Pour certains, nous traversons un soubresaut historique. Quelques ajustements au capitalisme, quelques mesures écologiques et quelques révisions institutionnelles nous ramènerons à la normale.
Je ne cherche même pas à savoir ce qu’ils entendent par normale, sachant que ce qui serait normal pour moi ne le serait pas pour eux.
Pour d’autres, dont je suis, nous nous trouvons à la veille d’une transition historique. Qu’est-ce qu’une transition ? Une période après laquelle plus rien ne peut plus être comme avant. Par exemple, les cyanobactéries ont provoqué une transition il y a trois milliards d’années en injectant l’oxygène dans l’atmosphère.
La transition est rarement instantanée, même celle qui mit fin aux dinosaures. Par exemple, entre le découverte de la sphéricité de la terre et la prise de conscience effective de la planète, il aura fallut plus de 2000 ans.
Pour ce qui nous concerne, je vois d’un côté de la transition, le paradigme pyramidal, de l’autre, le paradigme réseau. Bien qu’incompatibles, ces deux paradigmes coexistent déjà. Nous sommes dans la même situation que les Grecs. Ils vivaient comme si le monde était petit et plat mais quelques-uns, Alexandre en particulier, conçurent leur vie dans le monde immense et sphérique. Aujourd’hui, si la plupart des entreprises respectent le modèle pyramidal, certaines ont déployé depuis une trentaine d’années des structures en réseau.

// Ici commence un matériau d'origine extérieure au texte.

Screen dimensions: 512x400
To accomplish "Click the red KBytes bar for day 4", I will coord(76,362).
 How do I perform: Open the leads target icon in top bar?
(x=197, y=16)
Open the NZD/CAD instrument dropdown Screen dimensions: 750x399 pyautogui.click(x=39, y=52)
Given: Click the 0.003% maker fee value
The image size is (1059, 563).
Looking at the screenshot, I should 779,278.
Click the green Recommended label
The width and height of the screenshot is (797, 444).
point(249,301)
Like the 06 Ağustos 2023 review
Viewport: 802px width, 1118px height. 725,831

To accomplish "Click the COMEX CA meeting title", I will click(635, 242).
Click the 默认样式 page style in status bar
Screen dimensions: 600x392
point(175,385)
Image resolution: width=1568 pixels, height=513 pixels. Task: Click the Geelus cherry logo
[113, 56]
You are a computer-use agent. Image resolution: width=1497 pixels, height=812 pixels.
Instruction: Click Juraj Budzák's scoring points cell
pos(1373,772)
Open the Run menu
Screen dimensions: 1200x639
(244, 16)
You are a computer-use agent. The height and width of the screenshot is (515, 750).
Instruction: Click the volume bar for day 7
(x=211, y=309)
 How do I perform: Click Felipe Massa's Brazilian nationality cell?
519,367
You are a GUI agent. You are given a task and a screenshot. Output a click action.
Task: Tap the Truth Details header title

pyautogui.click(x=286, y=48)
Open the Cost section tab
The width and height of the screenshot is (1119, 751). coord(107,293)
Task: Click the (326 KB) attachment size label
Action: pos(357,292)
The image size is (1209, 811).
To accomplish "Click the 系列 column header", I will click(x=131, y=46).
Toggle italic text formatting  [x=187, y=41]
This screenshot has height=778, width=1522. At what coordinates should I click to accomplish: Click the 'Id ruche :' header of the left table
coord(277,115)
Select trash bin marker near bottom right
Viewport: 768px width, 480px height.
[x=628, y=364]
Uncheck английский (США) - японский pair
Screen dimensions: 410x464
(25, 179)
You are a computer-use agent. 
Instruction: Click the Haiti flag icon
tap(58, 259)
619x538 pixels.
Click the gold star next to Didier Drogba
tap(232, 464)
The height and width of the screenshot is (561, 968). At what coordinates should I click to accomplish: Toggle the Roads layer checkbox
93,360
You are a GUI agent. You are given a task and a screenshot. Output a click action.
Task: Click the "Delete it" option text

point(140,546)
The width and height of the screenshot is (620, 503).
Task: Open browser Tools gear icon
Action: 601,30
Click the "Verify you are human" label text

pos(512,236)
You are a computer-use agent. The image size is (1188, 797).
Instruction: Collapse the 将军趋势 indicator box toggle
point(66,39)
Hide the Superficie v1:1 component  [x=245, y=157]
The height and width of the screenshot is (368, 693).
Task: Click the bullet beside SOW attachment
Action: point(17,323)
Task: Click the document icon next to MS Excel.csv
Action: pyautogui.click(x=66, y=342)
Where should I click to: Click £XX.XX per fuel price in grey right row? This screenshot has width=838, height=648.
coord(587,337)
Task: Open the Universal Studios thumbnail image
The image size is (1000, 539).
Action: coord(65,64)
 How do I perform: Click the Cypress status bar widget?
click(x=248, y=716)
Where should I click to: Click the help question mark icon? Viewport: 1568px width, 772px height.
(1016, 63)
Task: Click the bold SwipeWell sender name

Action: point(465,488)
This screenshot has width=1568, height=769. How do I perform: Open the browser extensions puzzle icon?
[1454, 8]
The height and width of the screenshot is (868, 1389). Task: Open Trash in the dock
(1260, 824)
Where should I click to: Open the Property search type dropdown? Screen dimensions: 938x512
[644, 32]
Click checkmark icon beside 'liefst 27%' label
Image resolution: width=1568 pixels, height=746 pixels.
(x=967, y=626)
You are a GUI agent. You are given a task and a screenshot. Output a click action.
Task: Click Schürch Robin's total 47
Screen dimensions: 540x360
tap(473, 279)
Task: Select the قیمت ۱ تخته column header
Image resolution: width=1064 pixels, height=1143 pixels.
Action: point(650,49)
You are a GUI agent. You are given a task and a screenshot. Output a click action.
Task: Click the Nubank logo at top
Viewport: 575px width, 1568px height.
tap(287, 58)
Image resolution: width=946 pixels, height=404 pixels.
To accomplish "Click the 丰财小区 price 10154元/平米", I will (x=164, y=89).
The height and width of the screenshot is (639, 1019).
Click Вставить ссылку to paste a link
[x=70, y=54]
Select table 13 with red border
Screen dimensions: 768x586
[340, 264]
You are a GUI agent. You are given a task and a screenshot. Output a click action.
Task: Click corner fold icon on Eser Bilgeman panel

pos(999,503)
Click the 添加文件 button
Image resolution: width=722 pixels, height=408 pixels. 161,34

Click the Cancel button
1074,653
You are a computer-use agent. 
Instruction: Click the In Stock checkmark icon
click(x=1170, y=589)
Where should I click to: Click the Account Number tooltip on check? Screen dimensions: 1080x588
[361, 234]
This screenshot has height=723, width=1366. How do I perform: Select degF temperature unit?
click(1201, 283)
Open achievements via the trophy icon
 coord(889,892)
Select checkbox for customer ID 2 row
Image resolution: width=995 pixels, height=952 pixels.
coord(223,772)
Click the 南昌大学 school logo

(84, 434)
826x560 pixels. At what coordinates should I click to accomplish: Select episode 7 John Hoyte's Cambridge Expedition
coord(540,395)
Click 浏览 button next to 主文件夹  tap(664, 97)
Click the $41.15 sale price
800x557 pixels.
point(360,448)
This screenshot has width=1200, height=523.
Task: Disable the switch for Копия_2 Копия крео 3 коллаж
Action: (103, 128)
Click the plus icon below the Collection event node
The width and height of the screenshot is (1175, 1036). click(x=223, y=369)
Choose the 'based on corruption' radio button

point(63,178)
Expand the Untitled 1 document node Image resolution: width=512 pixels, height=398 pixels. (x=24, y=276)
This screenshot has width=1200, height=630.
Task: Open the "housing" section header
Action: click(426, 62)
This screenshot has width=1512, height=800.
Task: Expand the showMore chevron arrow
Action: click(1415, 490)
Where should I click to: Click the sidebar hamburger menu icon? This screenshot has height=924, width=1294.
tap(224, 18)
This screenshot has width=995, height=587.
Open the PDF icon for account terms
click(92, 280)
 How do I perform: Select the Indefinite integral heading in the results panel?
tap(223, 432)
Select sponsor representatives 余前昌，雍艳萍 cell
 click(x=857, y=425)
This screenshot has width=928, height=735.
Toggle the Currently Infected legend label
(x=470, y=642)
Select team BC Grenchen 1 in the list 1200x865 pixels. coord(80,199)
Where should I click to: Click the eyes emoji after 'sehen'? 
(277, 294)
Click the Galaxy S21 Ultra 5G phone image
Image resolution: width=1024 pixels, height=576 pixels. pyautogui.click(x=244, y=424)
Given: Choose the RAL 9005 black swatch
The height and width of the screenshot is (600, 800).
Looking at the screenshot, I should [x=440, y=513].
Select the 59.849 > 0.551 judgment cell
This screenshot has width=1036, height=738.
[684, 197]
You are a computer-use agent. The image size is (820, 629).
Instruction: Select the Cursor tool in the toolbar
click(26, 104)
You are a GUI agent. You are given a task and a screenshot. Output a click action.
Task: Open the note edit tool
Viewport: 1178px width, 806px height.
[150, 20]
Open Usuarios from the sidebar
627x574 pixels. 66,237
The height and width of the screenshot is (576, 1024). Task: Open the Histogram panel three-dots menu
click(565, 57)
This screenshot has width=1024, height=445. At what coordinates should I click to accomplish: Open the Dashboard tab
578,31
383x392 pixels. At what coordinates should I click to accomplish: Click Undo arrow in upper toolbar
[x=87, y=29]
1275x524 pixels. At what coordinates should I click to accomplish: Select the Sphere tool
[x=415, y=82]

La transition, bien que pressentie, n’est jamais inéluctable. Ératosthène a pensé la transition vers le monde immense et sphérique mais elle a bien manqué ne jamais survenir. Il est fort possible que la transition vers les réseaux ne se fasse pas ou ne se fasse que dans des siècles.
Je crois que si nous ne transitons pas ce sera une catastrophe. En 2050, nous serons 9 milliards (et les études montrent que ce chiffre variera peu quelles que soient les mesures de régulation des naissances adoptées). À 9 milliards, le vieux paradigme ne suivra pas. Le command and control sera inapplicable à moins de ne sombrer dans une terrible dictature ou de traverser un génocide monstrueux qui ramènera la population à un volume adapté au pyramidal.
Donc soit le système pyramidal va dans le mur et nous pousse au suicide collectif, soit il se durcit. Dans le deux cas, ce sera dramatique et des hommes se dresseront pour empêcher ce massacre. Je me dis souvent que mes enfants devront faire la guerre. Ce n’est pas une pensée optimiste.
Heureusement, il y a une autre possibilité. Nous transitons d’un paradigme à l’autre. La transition sera alors comme je l’ai déjà écrit spontanée, violente ou accompagnée.
Spontanée j’aimerais bien mais elle ne l’est pas pour le moment. Partout des gens meurent à cause de la crise du système actuel. Ce n’est pas la transition qui les tue mais ses prémices.
La violence est aussi déjà présente. Le système se défendra et la violence redoublera. Les drames que nous connaissons aujourd’hui n’apparaitront que comme des escarmouches.
Notre devoir me semble alors d’accompagner la transition qui débute pour éviter les débordements ou tout au moins les minimiser. Nous devons apprendre à vivre heureux à 9 milliards sur notre planète. Nous n’avons guère d’autres choix. Voila pourquoi j’ai parlé de la nécessité d’une politique de transition.
Le paradigme réseau commence à s’éclaircir. Il repose sur la décentralisation, la responsabilisation, la transparence, la liberté, l’action locale, le déploiement de la longue traîne… À chacun de ces mots, on peut en opposer d’autres dans l’ancien paradigme pyramidal : centralisation, représentation, secret et censure, esclavage, action globale, ultra-capitalisme…
Pour chacun de ces couples, nous devons imaginer des méthodes de transition. La technique la plus simple est que chacun de nous se place dans le nouveau paradigme et agisse selon ses nouvelles règles. C’est la logique même du paradigme. Mais pour le moment l’autre est aussi opérationnel et je ne vois pas pourquoi ceux qui s’en sentent la vocation ne pourraient pas tenter de le transformer de l’intérieur.
Certaines parties du vieux paradigme résisteront mais si certaines commencent à céder, tout le reste risque de suivre. J’admets que cette possibilité est peu probable mais je ne vois pas pourquoi nous ne la tenterions pas.